**SOURCE DOCUMENT**:
::::
Metadata-Version: 2.4
Name: umap-stratified-split
Version: 0.1.0
Summary: Stratified dataset splitting via UMAP-based pseudo-labels
Author-email: "Bilal Qureshi, M.Sc." <bilal.qureshi@outlook.de>
License: MIT License
        
        Copyright (c) 2025 Bilal Q.
        
        Permission is hereby granted, free of charge, to any person obtaining a copy
        of this software and associated documentation files (the "Software"), to deal
        in the Software without restriction, including without limitation the rights
        to use, copy, modify, merge, publish, distribute, sublicense, and/or sell
        copies of the Software, and to permit persons to whom the Software is
        furnished to do so, subject to the following conditions:
        
        The above copyright notice and this permission notice shall be included in all
        copies or substantial portions of the Software.
        
        THE SOFTWARE IS PROVIDED "AS IS", WITHOUT WARRANTY OF ANY KIND, EXPRESS OR
        IMPLIED, INCLUDING BUT NOT LIMITED TO THE WARRANTIES OF MERCHANTABILITY,
        FITNESS FOR A PARTICULAR PURPOSE AND NONINFRINGEMENT. IN NO EVENT SHALL THE
        AUTHORS OR COPYRIGHT HOLDERS BE LIABLE FOR ANY CLAIM, DAMAGES OR OTHER
        LIABILITY, WHETHER IN AN ACTION OF CONTRACT, TORT OR OTHERWISE, ARISING FROM,
        OUT OF OR IN CONNECTION WITH THE SOFTWARE OR THE USE OR OTHER DEALINGS IN THE
        SOFTWARE.
        
Project-URL: Homepage, https://github.com/bilalqur/umap-stratified-split
Project-URL: Documentation, https://github.com/bilalqur/umap-stratified-split/docs
Project-URL: Issue Tracker, https://github.com/bilalqur/umap-stratified-split/issues
Keywords: umap,stratification,pytorch,dataset,split
Classifier: Programming Language :: Python :: 3
Classifier: License :: OSI Approved :: MIT License
Classifier: Operating System :: OS Independent
Requires-Python: >=3.8
Description-Content-Type: text/markdown
License-File: LICENSE
Requires-Dist: numpy>=1.20
Requires-Dist: umap-learn<0.6,>=0.5.4
Requires-Dist: numba>=0.55
Requires-Dist: scikit-learn>=1.0
Requires-Dist: torch>=1.9
Requires-Dist: torchvision>=0.10
Requires-Dist: matplotlib>=3.3
Requires-Dist: pytest>=6.0
Dynamic: license-file

# UMAP-Stratified Dataset Split
![Python](https://img.shields.io/badge/Python-3.8+-blue)
> Stratified dataset splitting via UMAP‑based pseudo‑labels  
> A drop‑in alternative to `torch.utils.data.random_split` that ensures each split preserves the manifold structure of your data.
::::
**DATA EXCERPT**:

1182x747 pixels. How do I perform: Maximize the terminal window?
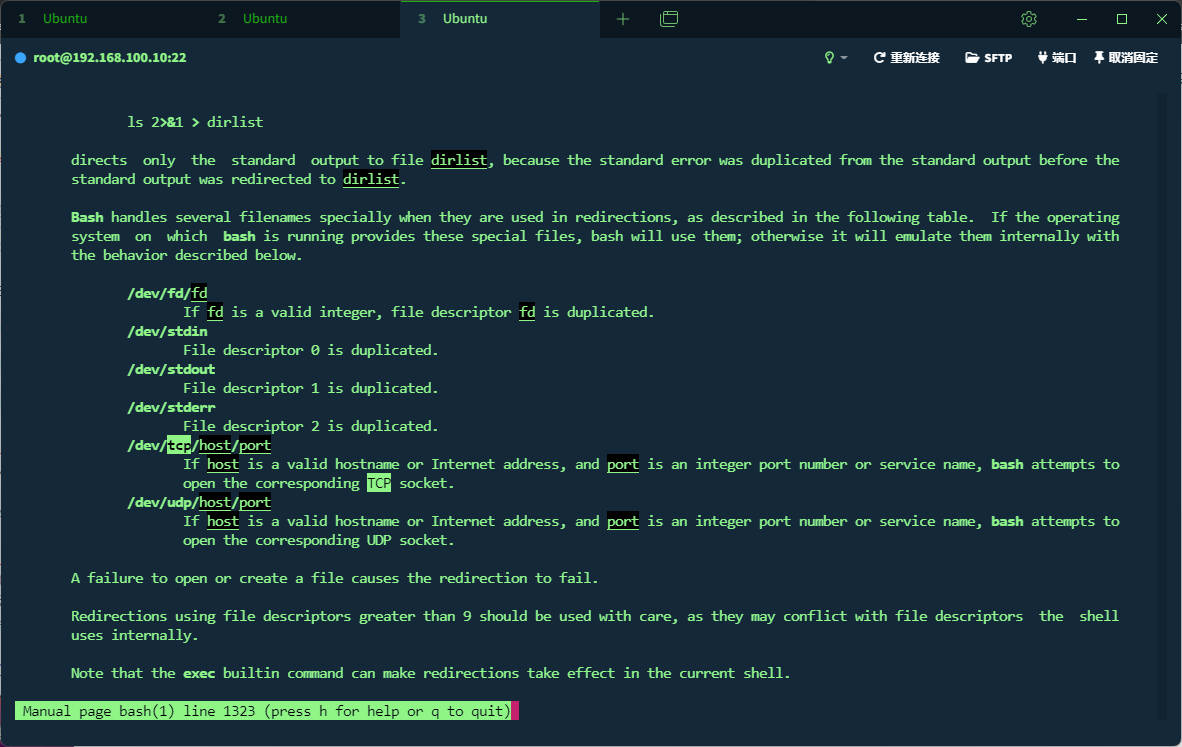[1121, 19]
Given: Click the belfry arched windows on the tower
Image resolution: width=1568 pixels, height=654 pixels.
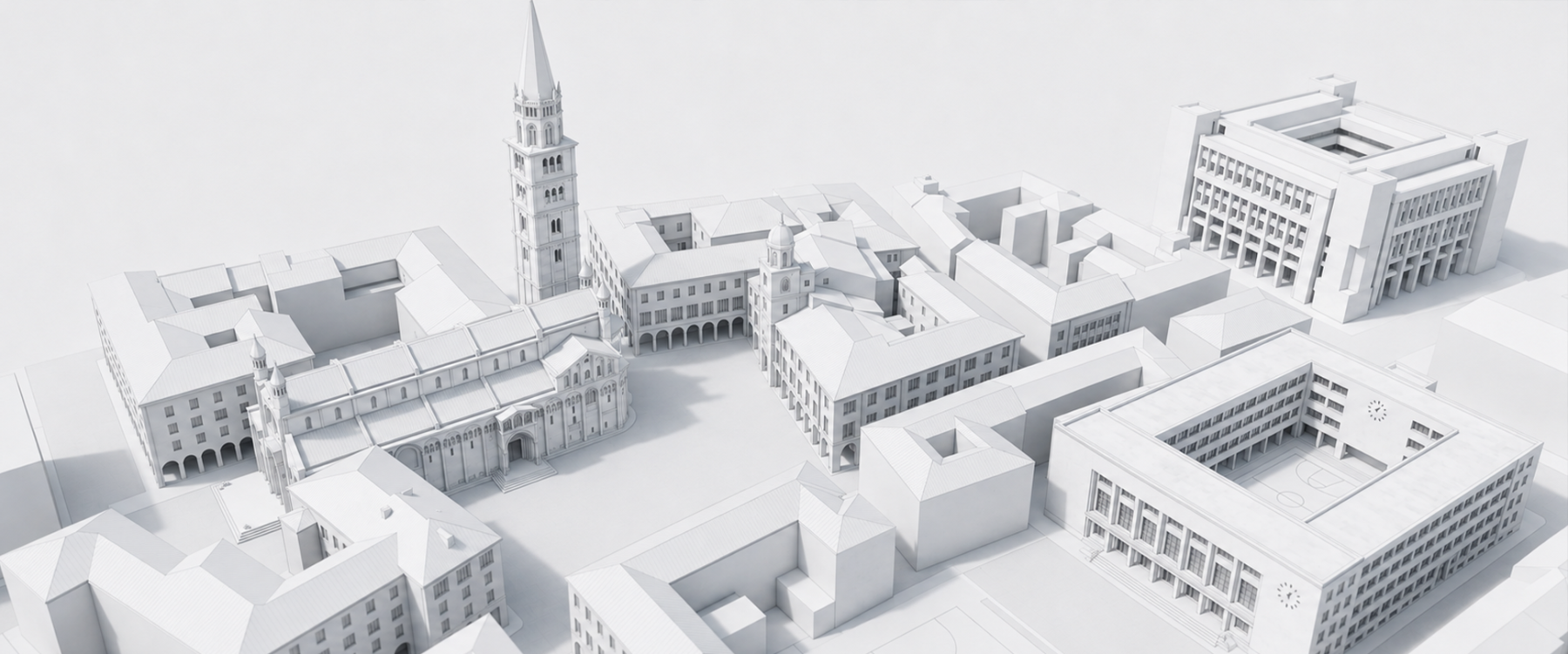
::::
**SHORT EXERCISE A**: What minimum Python version does the umap-stratified-split package metadata require?
**SHORT EXERCISE B**: Continue the umap-stratified-split README from the point where it stops.

**RESPONSE A**: Python 3.8 or later (`>=3.8`).

**RESPONSE B**:
## 📖 Overview

When you randomly split a dataset, you risk concentrating your validation set in a narrow region of feature space—especially in small or highly clustered datasets.  
`umap-stratified-split` embeds your entire dataset with UMAP (with fixed seed), clusters the embedding into “pseudo‑labels,” then performs stratified splitting to guarantee that each subset visits **all** manifold regions evenly.

This approach is grounded in the assumption that your dataset lies on a meaningful low-dimensional manifold and benefits from a uniform, structure-preserving sampling across this space.

---

## 🧠 Theoretical Motivation

This method builds on the foundation laid by the UMAP algorithm:

> **Uniform Manifold Approximation and Projection (UMAP)** is a general-purpose nonlinear dimension reduction technique. Its core idea is to construct a graph-based fuzzy topological representation of data, then optimize a low-dimensional embedding that preserves local neighborhood structure [1].

UMAP relies on the following assumptions:

1. **The data is uniformly distributed on a Riemannian manifold**
2. **The Riemannian metric is locally constant** (or approximately so)
3. **The manifold is locally connected**

These assumptions allow UMAP to build a reliable low-dimensional embedding that captures meaningful cluster and density information [2].

By clustering the UMAP embedding and stratifying across those clusters, this package provides a principled way to sample validation and training sets that are *representative of the entire data manifold*.

---

## ✅ Advantages of this Approach

- **Manifold-aware validation**: Ensures your validation set covers the same regions as your training set
- **Less validation bias**: Avoids selecting validation samples from narrow regions of the space
- **General-purpose**: Works for any data type (images, time series, embeddings, tabular, etc.)
- **Drop-in replacement**: Mimics the `random_split` API from PyTorch
- **Fully unsupervised**: Uses the geometry of the data, no true labels required
- **Reproducible**: UMAP seed and clustering make the split deterministic

---

## ⚠️ When to Use / Limitations

This method works best when:

- Your data lies on a structured manifold (e.g. clustered, continuous trajectories)
- The standard random split leads to class imbalance or structural bias
- You don’t have true labels, but want stratified-like splits based on learned structure

Avoid using this method if:

- Your data is completely uniform or already well-distributed
- You are splitting into a *test set* (risk of data leakage via unsupervised embedding)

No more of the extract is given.